>>122169357No, the entire fight was Solomon making a point and truth about the world and White Chain calling him a fag. It's very possible that both of them can be right.
Solomon says the law of kings is survival of the fittest - about those who want can forge the world to their liking, this happens to be true because your will is king. Furthermore, we are given absolutely zero evidence that what Solomon wills isn't terrible because we know that Rayuba isn't terrible. You can talk about about Incubus' realm, Mottom's worlds, but you can't give the "you're a tyrant" lecture to Solomon or even Mammon for that matter. Mammon did fucking nothing and a peaceful society formed around him, that in of itself was a miracle given that every single motherfucker who participates in that society was at one point a thieving murderous cunt - the people of Mammon's world found a fucking escape from the tyranny of the wheel.
Solomon's will is to impose order to the chaos, White Chain, as arguably the premier defender of the law ever comes off as a fucking idiot for not respecting that. How the fuck does White Chain watch Throne go rotten for thousands of years following Universal War and dare accuse Solomon for being the worst offender. Solomon is the only one of the fucking Seven who actually put some elbow grease into creating the peace the angels want - Zoss leading; or in this new case, Zaid leading.

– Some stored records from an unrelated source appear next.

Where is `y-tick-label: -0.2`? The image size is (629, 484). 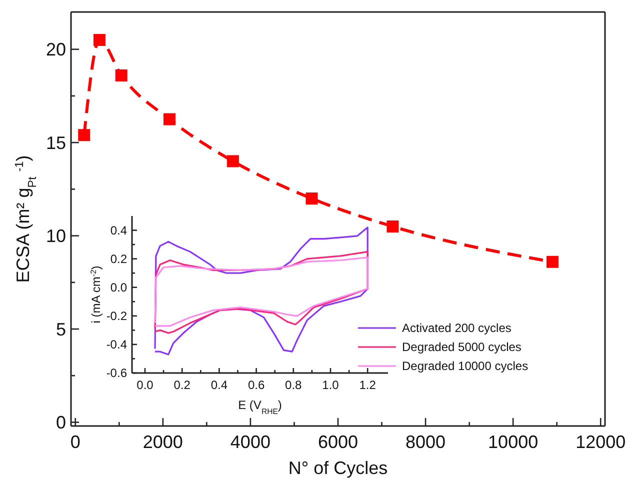 y-tick-label: -0.2 is located at coordinates (117, 316).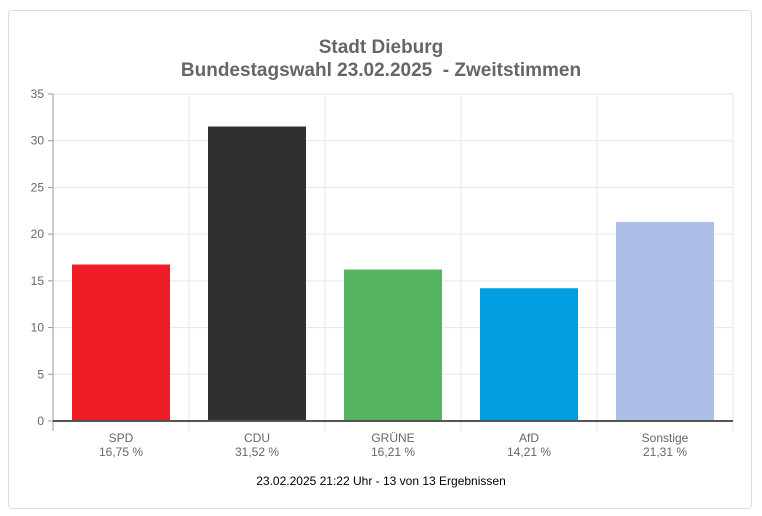 Image resolution: width=762 pixels, height=516 pixels. Describe the element at coordinates (38, 187) in the screenshot. I see `y-tick-label: 25` at that location.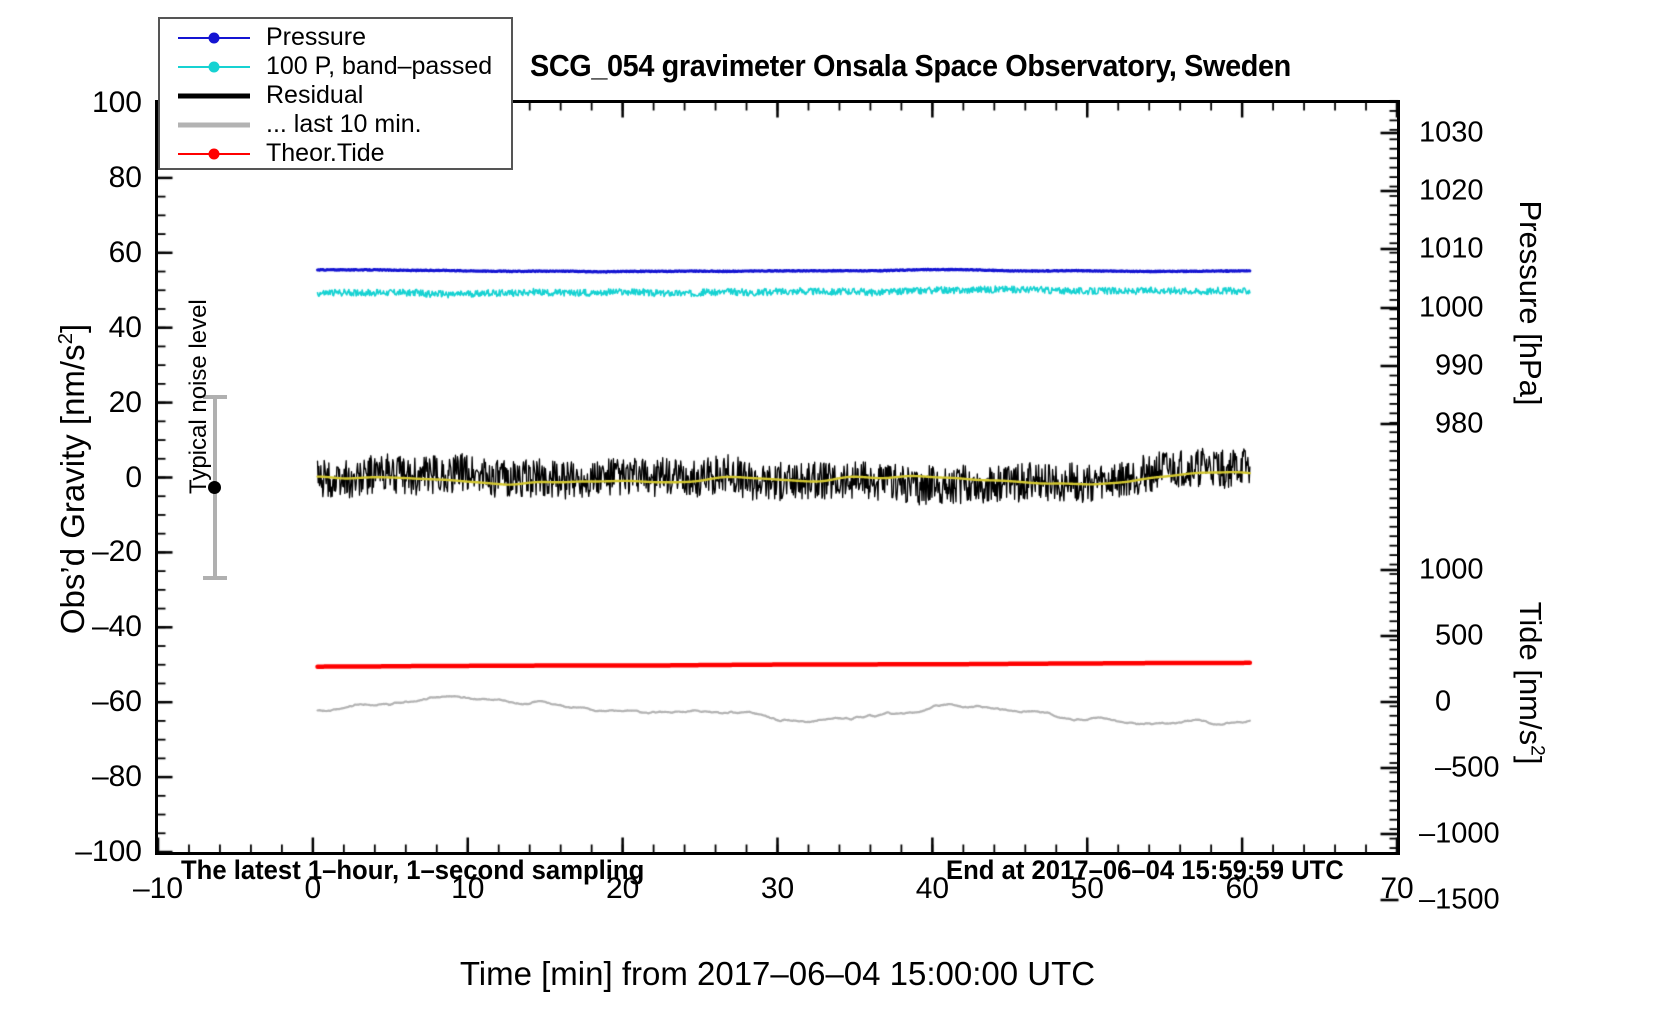 This screenshot has height=1020, width=1660. What do you see at coordinates (1452, 190) in the screenshot?
I see `pressure-tick-label: 1020` at bounding box center [1452, 190].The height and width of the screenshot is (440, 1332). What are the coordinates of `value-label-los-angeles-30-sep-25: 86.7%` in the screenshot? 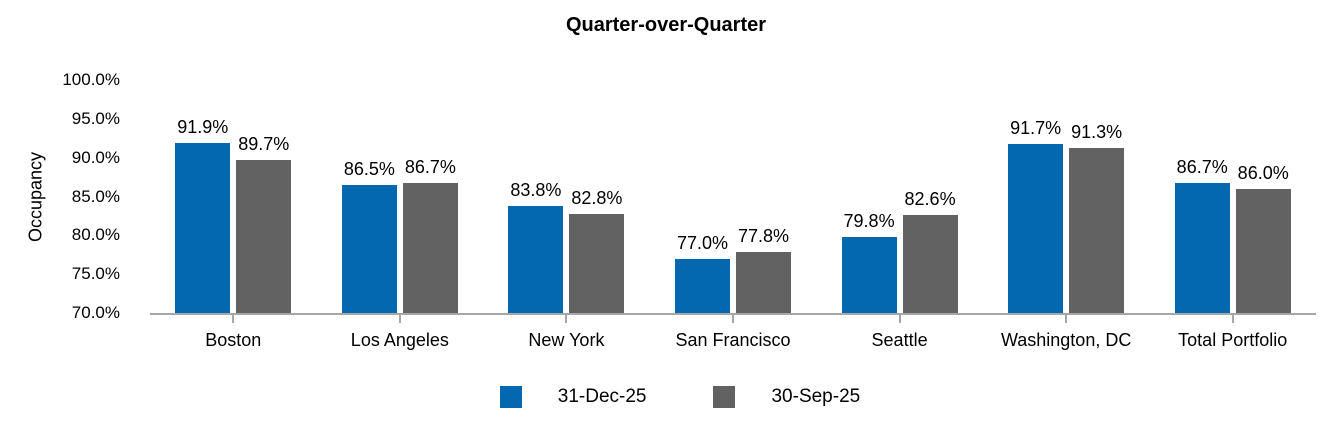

What White Chain doesn't understand here is this stupid fucking tournament serves an alternate purpose, it is to reaffirm that the Emperor is in fact a God every hundred years. In the Grand Inquisitor of The Brothers Karamazov, the leader of the Spanish Inquisition tells Jesus - "Hey Jesus, yunno when the devil baited you into proving you were the godhead by throwing yourself from the building and letting the angels catch you and you didn't - well, you fucked up, because we really could've used that affirmation you were real and avoided this whole inquisition business".